Publications of The Folk-Lore Society LXXI. (Detail)
Publications of The Folk-Lore Society LXXI. (Detail)

Cures for Whooping Cough:

(1) Passing the child under the belly of a donkey;

(2) Carrying the child until you meet a rider on a white (or a piebald) horse, and asking his advice: what he advises has to be done;

(3) Taking the child to a lime-kiln;

(4) Taking the child to a gas-works. During an outbreak of whooping-cough in 1891, the children of the man in charge of, and living at, a gas works did not take the complaint. As a matter of fact, the air in and near a gas-works contains pyridin, which acts as an antiseptic and a germicide;

(5) Treating the child with roasted mouse-dust;

(6) Getting bread and milk from a woman whose married surname was the same as her maiden one;

(7) Giving the patient a sudden start.

Breathing the smell of freshly dug earth was held to be good for whooping-cough, and also for those who had been poisoned with bad air.
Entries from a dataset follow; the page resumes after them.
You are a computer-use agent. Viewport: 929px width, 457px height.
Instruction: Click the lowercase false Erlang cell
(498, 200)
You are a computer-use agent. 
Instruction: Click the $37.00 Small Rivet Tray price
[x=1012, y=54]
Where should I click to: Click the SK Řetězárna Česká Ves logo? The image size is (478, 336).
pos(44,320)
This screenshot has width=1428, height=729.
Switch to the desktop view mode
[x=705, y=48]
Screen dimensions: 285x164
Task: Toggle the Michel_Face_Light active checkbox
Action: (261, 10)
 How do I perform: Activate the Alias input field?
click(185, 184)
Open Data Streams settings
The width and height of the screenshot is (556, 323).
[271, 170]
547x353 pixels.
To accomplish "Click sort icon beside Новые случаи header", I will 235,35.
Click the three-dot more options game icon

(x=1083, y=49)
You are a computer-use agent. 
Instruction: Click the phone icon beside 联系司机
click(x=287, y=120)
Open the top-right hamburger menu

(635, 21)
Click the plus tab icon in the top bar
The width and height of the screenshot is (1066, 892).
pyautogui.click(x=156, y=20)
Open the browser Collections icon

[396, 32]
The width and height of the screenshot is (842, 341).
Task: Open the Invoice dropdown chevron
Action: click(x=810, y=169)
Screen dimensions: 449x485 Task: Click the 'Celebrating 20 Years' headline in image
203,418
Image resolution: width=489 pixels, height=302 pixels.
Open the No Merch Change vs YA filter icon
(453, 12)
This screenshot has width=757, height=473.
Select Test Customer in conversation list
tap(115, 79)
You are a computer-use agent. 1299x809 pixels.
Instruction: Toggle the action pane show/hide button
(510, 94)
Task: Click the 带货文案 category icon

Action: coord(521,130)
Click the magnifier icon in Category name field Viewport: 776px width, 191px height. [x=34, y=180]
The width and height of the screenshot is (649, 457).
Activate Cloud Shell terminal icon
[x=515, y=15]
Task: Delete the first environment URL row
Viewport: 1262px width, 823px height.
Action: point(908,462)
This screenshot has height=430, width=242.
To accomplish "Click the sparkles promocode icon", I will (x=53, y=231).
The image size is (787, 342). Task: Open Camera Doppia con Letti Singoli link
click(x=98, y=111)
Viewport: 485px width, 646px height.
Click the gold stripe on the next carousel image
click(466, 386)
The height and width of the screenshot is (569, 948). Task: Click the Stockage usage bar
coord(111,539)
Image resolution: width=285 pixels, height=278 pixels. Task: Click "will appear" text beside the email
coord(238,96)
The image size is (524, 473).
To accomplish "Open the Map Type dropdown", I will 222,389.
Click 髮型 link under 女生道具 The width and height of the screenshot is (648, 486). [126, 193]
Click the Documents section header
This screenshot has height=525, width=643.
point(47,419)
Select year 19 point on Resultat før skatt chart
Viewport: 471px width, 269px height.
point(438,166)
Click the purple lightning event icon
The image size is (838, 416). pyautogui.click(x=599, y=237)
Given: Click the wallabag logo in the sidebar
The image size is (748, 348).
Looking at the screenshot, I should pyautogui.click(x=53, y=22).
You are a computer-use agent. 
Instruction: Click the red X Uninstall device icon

A hole was dug in the ground and the patient “breathed the air off it.” A “divot” of turf was sometimes, in the old days, cut and placed on the pillow.

How to get rid of Warts:

(1) Rubbing with a slug and impaling the slug on a thorn. As the slug decays the warts go;

(2) Rubbing with a piece of stolen meat, as the meat decays the warts go;

(3) Tying as many knots on a piece of string as there are warts, and burying the string. As the string decays the warts go;

(4) Take a piece of straw and cut it into as many pieces as there are warts, either bury them or strew them to the winds;

(5) Dip the warts into the water-tub where the smith cools the red-hot horse-shoes in the smithy;

(6) Dip the warts in pig’s blood when the pig is killed.

Piles are treated by:

(i) sitting over a pail containing smouldering burnt leather;

(2) the application of used axle-grease.

The Folk-Lore Society II

All of the above from County Folk-Lore Vol VII. Examples of Printed Folk-Lore concerning Fife with some notes on Clackmannan and Kinross-Shires collected by John Ewart Simpkins (London: Sidgwick & Jackson for the Folk-Lore Society, 1914).